The Metro-North train that derailed in the Bronx on Sunday, tossing passengers out windows and sending cars sliding down a bank, was going 82 mph as it entered a curve where it should have been going 30 mph, investigators said.
Four people were killed and dozens more were injured when the first four cars of the seven-car train broke away as the train was about 100 yards north of the Spuyten Duyvil station.
NTSB member Earl Weener said at a briefing Monday that the data on the train's speed were pulled from preliminary reviews of the train's black box. Investigators have also learned from the black box that the throttle went idle six seconds before the crash, and the brake pressure went to zero, indicating "full application of the brakes."
There was so far no indication of a problem with the brakes, Weener said.
As to whether human or mechanical error caused the train to be hurtling down the tracks at such a high speed, Weener said it was too early to know the cause.
"That's the question we need to answer," he said.
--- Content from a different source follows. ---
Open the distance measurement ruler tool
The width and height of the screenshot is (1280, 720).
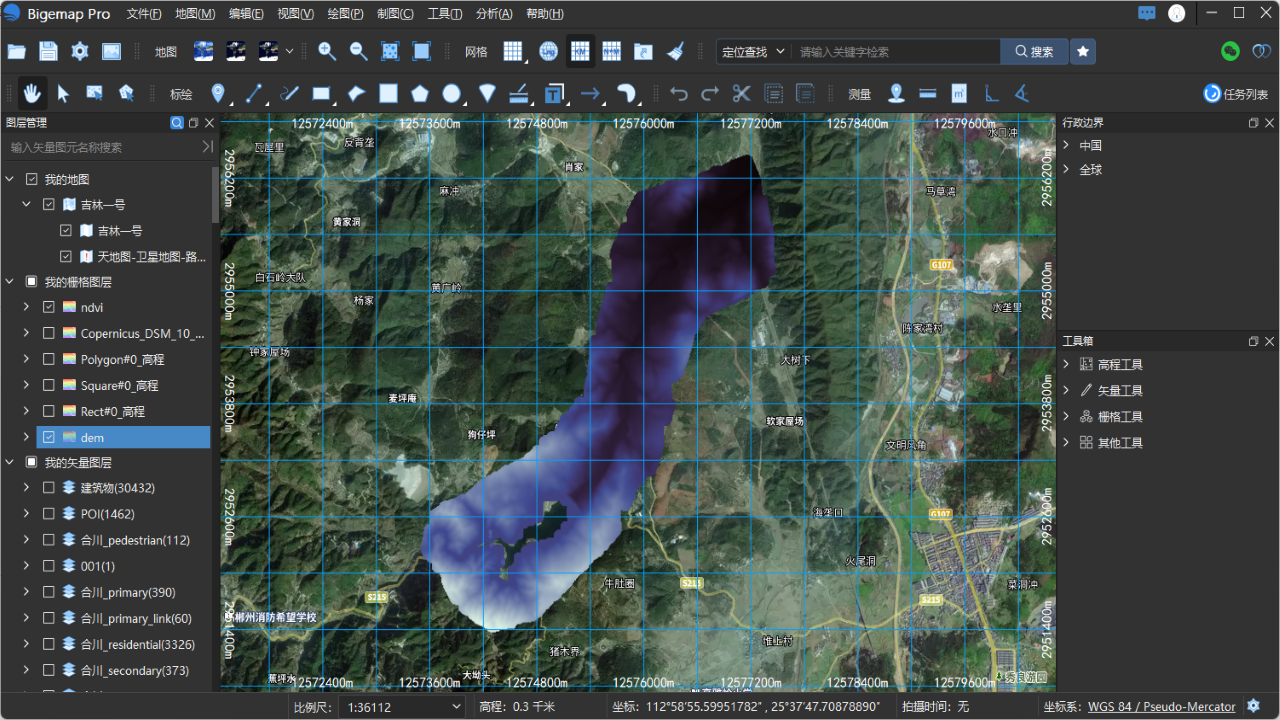[x=927, y=93]
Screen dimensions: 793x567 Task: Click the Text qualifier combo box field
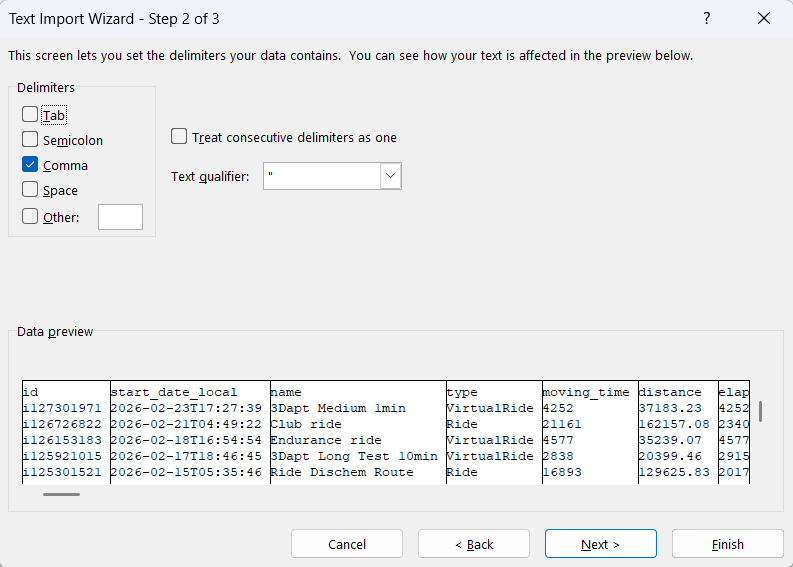coord(321,177)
The NTSB has already begun interviewing the crew members and reviewing the engineer's cell phone, which Weener said was part of the forensic process. Technicians were also working to enhance poor surveillance video of the crash that was taken from a nearby bridge.
The engineer told first responders on the scene that he tried to apply the brakes to slow the train before the curve, one of the sharpest on the line, but the brakes failed, several senior officials told NBC 4 New York.
Anthony Bottalico, the chairman of the train engineer's union, ACRE Local 1, said the engineer was "traumatized" by the derailment and "distraught over the loss of life."
The Bronx district attorney is also involved in the investigation, a spokesman said.
Meanwhile Monday, a hospital that received some of the injured said nine of the 12 people brought there remain hospitalized, seven in intensive care. One is still critical. Another hospital said it still has two people in critical condition, and five others being treated.
The people killed were identified as Jim Lovell, 58, of Cold Spring, N.Y.; James Ferrari, 59, of Montrose, N.Y.; Donna Smith, 54, of Newburgh, N.Y., and Ahn Kisook, 35, of Queens. Eleven people were critically hurt, including a 43-year-old man with spinal cord injuries.
One of the passengers on board said he didn't notice anything out of the ordinary before the derailment.
"There was absolutely nothing suspicious happening on the train," said Steven Ciccone, who was traveling from a Thanksgiving celebration. "All of a sudden it started to shudder, and then it started to slip."
Passenger Dennis O'Neil said he thought the train was going too fast before it crashed, throwing him against the window.
"It was coming towards Spuyten Duyvil and you could feel it starting to lean and it was like 'hey what's going on,' and then it hit the curb real hard and flopped over and slid down the hill," said O'Neil. "A couple people were hurt very badly right in front of me."
In July, a CSX freight train hauling trash derailed in the same area, near the Spuyten Duyvil station, due to a track issue. Nobody was injured in that derailment, and officials said Sunday that they do not believe this latest crash was related to the July derailment. This is the second passenger train derailment on Metro-North in six months.